> _Your goal_
Copy out the records below verbatim, beginning with the line containing "Task: Switch to All Monitors tab" and continuing through the line containing "This screenshot has width=333, height=334.".

+++

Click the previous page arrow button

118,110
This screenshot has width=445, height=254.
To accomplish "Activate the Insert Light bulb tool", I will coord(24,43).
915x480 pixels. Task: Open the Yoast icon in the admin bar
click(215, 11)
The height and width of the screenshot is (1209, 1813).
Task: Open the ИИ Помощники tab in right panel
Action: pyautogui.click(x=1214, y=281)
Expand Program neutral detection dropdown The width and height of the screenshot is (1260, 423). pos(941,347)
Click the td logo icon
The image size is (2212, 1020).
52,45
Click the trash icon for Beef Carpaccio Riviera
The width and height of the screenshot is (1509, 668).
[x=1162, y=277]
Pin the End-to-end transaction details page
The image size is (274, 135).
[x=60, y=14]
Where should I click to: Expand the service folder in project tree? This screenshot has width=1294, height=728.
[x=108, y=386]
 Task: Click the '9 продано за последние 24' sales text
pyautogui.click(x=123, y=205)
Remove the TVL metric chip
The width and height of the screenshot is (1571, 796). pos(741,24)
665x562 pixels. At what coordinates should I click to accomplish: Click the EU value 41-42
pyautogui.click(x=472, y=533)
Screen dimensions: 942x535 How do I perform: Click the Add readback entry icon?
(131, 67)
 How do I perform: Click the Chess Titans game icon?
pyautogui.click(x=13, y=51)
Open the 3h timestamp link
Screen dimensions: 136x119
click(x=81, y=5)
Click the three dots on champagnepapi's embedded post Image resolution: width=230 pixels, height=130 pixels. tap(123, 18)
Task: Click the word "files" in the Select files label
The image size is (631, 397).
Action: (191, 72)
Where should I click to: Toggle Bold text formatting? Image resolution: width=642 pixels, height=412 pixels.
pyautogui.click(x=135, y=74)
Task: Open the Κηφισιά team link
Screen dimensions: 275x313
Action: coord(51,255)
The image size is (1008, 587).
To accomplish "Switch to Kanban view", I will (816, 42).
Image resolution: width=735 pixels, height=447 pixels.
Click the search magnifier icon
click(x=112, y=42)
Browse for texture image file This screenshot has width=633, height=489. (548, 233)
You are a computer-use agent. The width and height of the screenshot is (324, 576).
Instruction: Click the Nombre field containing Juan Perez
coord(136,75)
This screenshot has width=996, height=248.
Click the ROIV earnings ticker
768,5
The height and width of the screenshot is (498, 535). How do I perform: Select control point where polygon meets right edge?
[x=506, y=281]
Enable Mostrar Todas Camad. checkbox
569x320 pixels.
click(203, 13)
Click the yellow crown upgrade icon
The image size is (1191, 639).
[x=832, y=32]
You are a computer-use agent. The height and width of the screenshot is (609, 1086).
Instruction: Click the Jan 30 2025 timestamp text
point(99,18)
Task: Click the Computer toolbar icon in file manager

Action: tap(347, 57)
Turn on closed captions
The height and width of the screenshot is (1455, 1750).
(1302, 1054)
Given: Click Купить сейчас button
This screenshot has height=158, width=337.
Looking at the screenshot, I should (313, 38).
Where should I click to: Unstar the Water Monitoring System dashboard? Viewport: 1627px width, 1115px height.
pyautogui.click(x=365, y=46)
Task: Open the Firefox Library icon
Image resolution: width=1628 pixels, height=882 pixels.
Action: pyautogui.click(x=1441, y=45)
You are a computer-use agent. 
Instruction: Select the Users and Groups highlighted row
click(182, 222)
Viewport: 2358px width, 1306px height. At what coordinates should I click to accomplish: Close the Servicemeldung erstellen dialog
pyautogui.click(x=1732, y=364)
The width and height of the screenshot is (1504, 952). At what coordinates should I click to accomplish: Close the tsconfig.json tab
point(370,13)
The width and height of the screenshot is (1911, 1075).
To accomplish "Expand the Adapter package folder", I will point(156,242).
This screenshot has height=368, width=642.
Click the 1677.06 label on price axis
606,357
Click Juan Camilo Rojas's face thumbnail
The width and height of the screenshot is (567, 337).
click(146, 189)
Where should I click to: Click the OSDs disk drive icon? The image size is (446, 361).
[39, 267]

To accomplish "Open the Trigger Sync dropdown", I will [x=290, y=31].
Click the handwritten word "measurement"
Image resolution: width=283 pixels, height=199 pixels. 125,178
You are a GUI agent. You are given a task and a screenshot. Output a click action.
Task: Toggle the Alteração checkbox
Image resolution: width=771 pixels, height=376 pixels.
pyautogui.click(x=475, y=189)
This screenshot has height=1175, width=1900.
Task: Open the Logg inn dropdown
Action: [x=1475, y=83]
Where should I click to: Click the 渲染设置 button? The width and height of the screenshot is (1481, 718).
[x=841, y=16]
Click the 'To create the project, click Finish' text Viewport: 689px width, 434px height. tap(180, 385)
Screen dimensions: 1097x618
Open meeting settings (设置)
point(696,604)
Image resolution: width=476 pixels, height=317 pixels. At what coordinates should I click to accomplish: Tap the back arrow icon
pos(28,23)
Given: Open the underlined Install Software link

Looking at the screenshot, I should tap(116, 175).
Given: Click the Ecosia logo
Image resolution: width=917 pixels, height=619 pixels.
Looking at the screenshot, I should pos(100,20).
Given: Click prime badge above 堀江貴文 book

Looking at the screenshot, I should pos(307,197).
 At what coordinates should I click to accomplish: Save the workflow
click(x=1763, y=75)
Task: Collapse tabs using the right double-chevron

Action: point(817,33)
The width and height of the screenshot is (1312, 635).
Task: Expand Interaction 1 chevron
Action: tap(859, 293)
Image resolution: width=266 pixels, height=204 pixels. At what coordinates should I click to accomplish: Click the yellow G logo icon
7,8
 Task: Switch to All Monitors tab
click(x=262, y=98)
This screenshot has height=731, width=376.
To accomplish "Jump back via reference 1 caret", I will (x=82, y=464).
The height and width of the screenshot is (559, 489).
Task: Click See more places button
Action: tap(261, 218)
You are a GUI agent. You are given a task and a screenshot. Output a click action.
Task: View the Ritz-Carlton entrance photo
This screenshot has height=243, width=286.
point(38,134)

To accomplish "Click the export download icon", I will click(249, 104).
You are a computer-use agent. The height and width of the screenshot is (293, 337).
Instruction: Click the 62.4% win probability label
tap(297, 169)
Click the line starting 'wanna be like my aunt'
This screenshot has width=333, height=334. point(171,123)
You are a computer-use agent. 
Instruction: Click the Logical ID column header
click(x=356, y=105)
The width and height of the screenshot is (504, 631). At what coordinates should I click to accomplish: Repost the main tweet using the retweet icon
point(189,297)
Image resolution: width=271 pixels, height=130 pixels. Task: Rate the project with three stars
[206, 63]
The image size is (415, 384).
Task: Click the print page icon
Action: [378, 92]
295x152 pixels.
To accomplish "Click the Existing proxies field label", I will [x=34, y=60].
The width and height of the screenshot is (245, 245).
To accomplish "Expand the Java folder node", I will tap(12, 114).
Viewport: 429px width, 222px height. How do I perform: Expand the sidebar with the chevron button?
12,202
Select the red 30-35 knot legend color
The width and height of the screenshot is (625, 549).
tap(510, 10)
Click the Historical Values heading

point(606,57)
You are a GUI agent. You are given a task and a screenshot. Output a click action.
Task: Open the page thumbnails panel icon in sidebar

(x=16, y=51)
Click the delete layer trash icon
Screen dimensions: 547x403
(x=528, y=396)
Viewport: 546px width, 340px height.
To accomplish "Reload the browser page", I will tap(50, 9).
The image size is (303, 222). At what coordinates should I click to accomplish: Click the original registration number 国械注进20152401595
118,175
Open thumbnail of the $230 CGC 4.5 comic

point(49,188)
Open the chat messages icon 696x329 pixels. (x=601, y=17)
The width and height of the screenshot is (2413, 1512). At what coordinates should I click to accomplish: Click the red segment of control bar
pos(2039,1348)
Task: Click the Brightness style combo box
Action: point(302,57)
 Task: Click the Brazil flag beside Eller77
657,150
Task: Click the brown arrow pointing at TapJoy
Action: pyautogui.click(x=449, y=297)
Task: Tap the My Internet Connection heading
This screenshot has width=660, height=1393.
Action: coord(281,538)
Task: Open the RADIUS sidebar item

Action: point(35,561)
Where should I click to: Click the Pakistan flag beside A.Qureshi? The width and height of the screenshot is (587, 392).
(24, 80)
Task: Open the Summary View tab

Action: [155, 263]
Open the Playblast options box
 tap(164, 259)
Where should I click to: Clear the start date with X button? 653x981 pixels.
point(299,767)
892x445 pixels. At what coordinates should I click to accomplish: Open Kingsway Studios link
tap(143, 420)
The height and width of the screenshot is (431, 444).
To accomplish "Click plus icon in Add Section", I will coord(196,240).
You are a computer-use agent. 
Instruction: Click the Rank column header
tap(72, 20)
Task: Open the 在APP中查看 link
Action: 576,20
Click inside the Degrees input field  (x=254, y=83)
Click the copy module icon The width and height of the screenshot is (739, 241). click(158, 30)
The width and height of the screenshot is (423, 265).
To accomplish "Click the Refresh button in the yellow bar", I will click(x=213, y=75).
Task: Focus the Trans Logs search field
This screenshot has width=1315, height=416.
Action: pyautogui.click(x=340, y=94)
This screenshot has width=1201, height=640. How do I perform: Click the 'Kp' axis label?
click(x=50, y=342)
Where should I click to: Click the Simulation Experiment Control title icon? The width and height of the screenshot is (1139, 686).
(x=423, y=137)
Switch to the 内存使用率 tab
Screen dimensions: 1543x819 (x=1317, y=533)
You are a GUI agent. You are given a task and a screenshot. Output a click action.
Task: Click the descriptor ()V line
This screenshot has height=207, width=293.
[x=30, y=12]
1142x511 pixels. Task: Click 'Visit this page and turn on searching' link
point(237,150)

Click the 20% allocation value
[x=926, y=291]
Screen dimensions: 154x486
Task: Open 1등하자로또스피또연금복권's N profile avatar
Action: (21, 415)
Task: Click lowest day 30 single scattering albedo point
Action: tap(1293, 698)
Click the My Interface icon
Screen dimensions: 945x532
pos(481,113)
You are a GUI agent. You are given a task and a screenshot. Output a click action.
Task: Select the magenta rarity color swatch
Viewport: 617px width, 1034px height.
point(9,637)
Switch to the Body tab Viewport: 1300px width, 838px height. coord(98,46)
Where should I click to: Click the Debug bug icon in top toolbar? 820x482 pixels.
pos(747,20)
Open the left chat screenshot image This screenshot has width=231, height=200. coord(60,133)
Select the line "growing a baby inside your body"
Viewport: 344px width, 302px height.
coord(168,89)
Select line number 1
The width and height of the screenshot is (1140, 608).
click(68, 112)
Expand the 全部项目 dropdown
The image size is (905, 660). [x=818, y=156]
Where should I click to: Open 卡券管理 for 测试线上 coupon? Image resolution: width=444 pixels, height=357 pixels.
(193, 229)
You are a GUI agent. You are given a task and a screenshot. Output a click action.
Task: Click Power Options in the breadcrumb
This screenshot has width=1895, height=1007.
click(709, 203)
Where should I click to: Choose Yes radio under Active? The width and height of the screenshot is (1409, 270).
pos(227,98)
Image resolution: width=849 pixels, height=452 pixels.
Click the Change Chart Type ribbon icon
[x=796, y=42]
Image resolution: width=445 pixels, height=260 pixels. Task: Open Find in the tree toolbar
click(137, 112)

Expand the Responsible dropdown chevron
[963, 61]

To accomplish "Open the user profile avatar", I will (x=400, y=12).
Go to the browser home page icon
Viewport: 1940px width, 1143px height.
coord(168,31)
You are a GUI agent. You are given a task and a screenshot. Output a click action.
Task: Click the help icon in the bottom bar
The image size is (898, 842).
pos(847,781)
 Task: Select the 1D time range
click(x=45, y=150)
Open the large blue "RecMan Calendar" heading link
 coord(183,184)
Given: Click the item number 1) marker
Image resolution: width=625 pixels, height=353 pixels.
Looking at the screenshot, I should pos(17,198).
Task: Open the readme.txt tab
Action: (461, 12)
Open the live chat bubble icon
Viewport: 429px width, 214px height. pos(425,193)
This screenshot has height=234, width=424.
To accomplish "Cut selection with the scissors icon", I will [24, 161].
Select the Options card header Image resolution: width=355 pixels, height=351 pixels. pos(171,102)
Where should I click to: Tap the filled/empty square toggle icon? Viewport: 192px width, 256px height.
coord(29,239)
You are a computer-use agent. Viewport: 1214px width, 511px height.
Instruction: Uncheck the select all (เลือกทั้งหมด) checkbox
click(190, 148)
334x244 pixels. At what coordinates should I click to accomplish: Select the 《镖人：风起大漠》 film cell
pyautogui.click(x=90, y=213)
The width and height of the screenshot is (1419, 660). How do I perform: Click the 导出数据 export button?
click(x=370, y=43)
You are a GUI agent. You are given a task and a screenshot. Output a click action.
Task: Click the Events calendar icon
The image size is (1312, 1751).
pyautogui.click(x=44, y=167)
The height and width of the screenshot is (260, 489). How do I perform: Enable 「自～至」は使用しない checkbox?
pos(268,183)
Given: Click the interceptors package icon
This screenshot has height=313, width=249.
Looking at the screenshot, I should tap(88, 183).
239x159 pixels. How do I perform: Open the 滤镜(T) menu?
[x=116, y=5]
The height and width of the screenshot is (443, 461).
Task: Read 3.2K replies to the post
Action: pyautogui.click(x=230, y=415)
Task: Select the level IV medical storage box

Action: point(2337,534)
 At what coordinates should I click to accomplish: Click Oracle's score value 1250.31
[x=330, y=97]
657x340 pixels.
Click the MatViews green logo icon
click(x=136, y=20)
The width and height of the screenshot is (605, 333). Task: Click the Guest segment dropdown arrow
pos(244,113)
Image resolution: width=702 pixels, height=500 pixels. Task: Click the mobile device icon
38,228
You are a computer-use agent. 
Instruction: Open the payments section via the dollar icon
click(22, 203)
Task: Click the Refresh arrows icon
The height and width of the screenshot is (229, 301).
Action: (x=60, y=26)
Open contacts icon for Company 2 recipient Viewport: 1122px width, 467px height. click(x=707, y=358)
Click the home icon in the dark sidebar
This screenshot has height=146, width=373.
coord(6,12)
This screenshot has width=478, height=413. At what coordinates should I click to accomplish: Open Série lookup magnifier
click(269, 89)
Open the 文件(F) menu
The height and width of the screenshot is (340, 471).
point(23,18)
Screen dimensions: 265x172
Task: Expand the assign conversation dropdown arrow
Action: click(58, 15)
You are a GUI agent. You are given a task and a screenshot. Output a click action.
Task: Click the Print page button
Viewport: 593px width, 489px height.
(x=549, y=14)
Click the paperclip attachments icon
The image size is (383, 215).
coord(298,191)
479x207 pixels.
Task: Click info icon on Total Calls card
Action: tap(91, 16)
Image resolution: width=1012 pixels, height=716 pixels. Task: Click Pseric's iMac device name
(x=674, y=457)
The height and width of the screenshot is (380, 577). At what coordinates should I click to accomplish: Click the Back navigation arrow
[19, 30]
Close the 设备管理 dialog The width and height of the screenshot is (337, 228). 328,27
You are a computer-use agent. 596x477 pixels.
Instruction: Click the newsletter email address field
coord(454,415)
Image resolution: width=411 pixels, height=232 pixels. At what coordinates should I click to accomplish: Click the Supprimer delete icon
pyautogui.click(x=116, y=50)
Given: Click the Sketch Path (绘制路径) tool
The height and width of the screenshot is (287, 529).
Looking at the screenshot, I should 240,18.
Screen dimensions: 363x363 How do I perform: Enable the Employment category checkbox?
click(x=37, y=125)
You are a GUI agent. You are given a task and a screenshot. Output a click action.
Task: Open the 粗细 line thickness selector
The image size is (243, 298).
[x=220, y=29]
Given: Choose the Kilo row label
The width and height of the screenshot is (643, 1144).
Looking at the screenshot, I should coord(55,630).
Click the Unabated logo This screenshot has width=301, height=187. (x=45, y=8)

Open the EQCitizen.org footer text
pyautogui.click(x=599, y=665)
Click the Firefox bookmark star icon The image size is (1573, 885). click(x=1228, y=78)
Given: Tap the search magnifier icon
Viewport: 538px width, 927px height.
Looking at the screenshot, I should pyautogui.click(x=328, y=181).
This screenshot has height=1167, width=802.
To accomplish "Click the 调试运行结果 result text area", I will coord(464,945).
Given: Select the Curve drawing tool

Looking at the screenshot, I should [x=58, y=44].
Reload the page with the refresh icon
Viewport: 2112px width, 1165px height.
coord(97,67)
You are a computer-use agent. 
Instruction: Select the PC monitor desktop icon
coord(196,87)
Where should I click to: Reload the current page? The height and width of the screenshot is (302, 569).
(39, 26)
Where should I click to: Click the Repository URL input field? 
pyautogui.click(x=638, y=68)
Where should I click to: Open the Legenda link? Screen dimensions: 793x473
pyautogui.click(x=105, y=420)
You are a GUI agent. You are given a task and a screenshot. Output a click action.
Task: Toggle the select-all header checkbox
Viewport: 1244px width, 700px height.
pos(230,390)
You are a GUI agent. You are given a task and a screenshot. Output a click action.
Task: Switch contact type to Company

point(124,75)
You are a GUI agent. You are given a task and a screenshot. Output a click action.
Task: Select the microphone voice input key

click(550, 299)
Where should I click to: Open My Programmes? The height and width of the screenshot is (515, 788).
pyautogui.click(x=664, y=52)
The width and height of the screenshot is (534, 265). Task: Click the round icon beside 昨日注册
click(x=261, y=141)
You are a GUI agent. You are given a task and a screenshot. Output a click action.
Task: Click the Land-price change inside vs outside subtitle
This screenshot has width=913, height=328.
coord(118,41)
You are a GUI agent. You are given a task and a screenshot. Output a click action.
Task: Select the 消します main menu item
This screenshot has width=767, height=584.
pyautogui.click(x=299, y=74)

+++

> _Solution_
 Task: Switch to All Monitors tab
click(x=262, y=98)
This screenshot has height=731, width=376.
To accomplish "Jump back via reference 1 caret", I will (x=82, y=464).
The height and width of the screenshot is (559, 489).
Task: Click See more places button
Action: tap(261, 218)
You are a GUI agent. You are given a task and a screenshot. Output a click action.
Task: View the Ritz-Carlton entrance photo
This screenshot has height=243, width=286.
point(38,134)

To accomplish "Click the export download icon", I will click(249, 104).
You are a computer-use agent. The height and width of the screenshot is (293, 337).
Instruction: Click the 62.4% win probability label
tap(297, 169)
Click the line starting 'wanna be like my aunt'
This screenshot has width=333, height=334. point(171,123)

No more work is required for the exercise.